--- Provided text ---
This was explored in the following notebook:

Jupyter Environment Variable os.environ

The main uses for this are in the settings.py file to specify different environment filesystem paths (eg ./input/bengaliai-cv19/ vs ../input/bengaliai-cv19/) as well as different default timeout and verbosity settings.

A second use is tweak hyperparameter settings in Interactive Mode (ie editing a script in Kaggle), such as setting epochs=0 or epochs=1 to allow quick sanity checking of the final script and that submission .csv is generated without throwing an exception. Using this flag removes the danger forgetting to revert these changes and Batch Mode commit accidentally running using debug configuration.

Modifing Hyperparameters using CLI

Solution: src/util/argparse.py

Most of the hyperparameters in this codebase have been abstracted into dictionary arguments. As an alternative to editing the code, or using KAGGLE_KERNEL_RUN_TYPE it would be nice to be able to directly modify them in Localhost mode on the CLI.

src/util/argparse.py provides two useful functions argparse_from_dict({}) and argparse_from_dicts([{},{}]) that will autogenerate argparse CLI config from a dictionary or list of dictionaries , with the option to edit them inplace. The result is that useful CLI flags can be implemented with a single line of code.

This is useful for passing --timeout 1m or --epochs 0 when debugging locally. It can also be used as a basic method for hyperparameter search.

Out of Memory Errors

Early attempts at running this codebase as a Kaggle Script often terminated in Exit code 137 (Out of Memory), and that the 16GB of RAM available is insufficient to both load the entire training dataset into memory as well as a tensorflow model.

This prompted a full investigation into memory profiling and the different methods to read parquet files:

Reading Parquet Files RAM CPU Optimization

The dataformat of the parquet files means they cannot be read row-by-row, but only in their entirety.

The optimal method chosen was to using pd.read_parquet() but to place this inside a generator function. Each parquet would be read 3 times, but the generator would only store 1/3 of the raw parquet data in memory at any one time. This reduced peak memory usage from 1.7GB to 555MB whilst increasing disk-IO timings from 46s to 116s (+74s) per epoch.

This was considered an acceptable (if overly conservative) RAM/Disk-IO tradeoff, but solved the Out of Memory errors.
--- Items ---
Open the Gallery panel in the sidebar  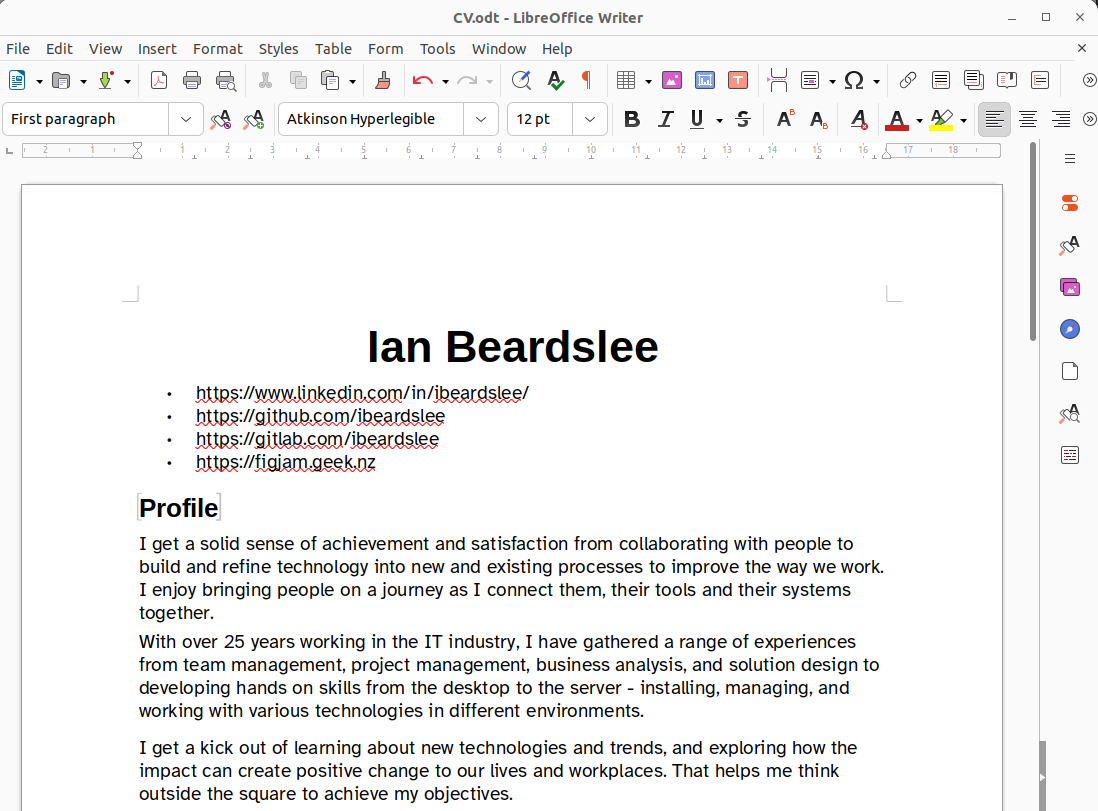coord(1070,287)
---
--- Items ---
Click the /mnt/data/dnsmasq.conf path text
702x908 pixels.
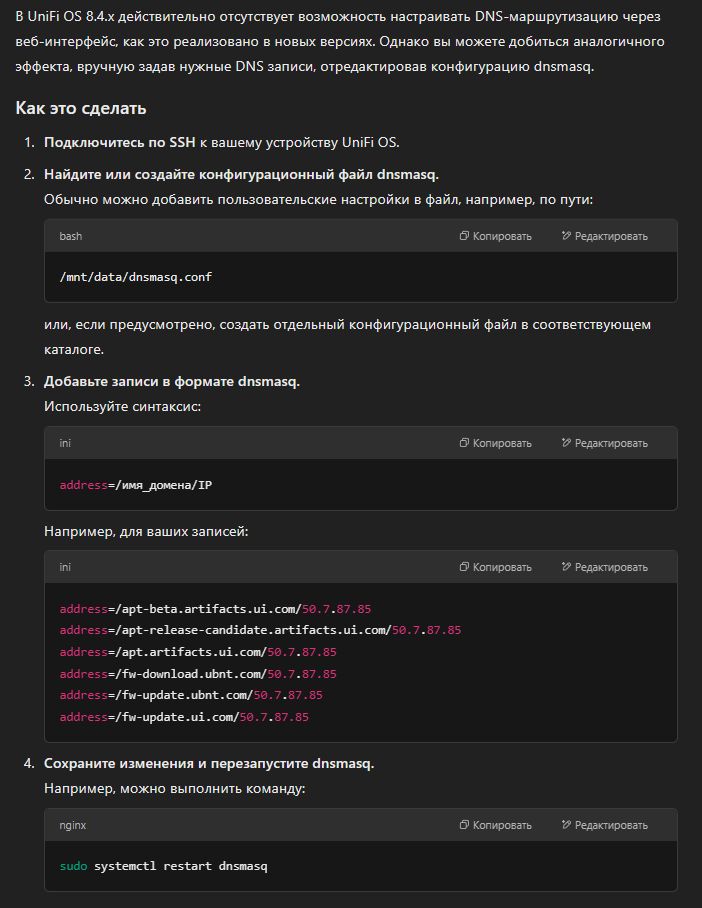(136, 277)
---
> _Written problem A_: Please retype the Kaggle codebase notes from "The optimal method" up to and including "(+74s) per epoch.".
> _Written problem B_: Extend the Kaggle codebase notes, starting after their final sentence.

> _Answer A_:
The optimal method chosen was to using pd.read_parquet() but to place this inside a generator function. Each parquet would be read 3 times, but the generator would only store 1/3 of the raw parquet data in memory at any one time. This reduced peak memory usage from 1.7GB to 555MB whilst increasing disk-IO timings from 46s to 116s (+74s) per epoch.

> _Answer B_:
Generator Source Code:

src/dataset/ParquetImageDataGenerator.py

Additional memory optimizations involved using float16 rather than float64 during image normalization, and rescaling the image size by 50% before feeding it into the neural network model.

Notebook Exceeded Allowed Compute

This Kaggle competition has a 120m maximum runtime constraint.

The simplest solution to this is to write a custom tensorflow callback that sets a timer and exits training before the deadline. The source code for KaggleTimeoutCallback() is in:

src/callbacks/KaggleTimeoutCallback.py

Pretrained Model Weights

Another way around the timeout issue is to use pretrained model weights, run on Localhost without a timer, upload these files to Kaggle as a private dataset, and then Commit the kaggle script using epochs=0.

This requires using the ModelCheckpoint() callback to save the weights to a file, glob2.glob(f"../input /**/{os.path.basename(model_file)}") to find the relevant file within the attached Kaggle dataset, and model.load_weights() to load them again before training.

This was the method used to generate a score of 0.9396, which took 3h to train to convergence on a Localhost laptop.

Submission - Notebook Threw Exception

The public test dataset comprises only 12 test images, which is deceptively small. The result is that the Kaggle Kernel can compile without exception, yet submitting the final submission.csv will generate a Notebook Threw Exception error.

The root cause is that the hidden test dataset is significantly larger, and presumably comparable in size to the training dataset. This can cause both out-of-memory errors and timeout errors if the code for generating a submission.csv file is not performance optimized.

There is known bug in model.predict(...) that results in a memory leak if the function is called in a loop. The solution to this is to call model.predict_on_batch(...) which was combined with using a generator to read the test parquet files, and a for loop to manually batch the data before calling model.predict_on_batch(...)

keras-team/keras#13118

A second issue is that the submission.csv has a funny format, which is not a 4 column table, but rather in {image_id}_{column}, {value} format. My initial naive code implementation used a nested for loop to write the values of submission.csv cell by cell. Rewriting this using a vectorized df.apply() solved the Notebook Threw Exception error.

Optimized code for generating submission.csv:

src/util/csv.py

Model Generating Random Results

The random score of the sample_submission.csv is 0.0614, and several of my submission returned this result.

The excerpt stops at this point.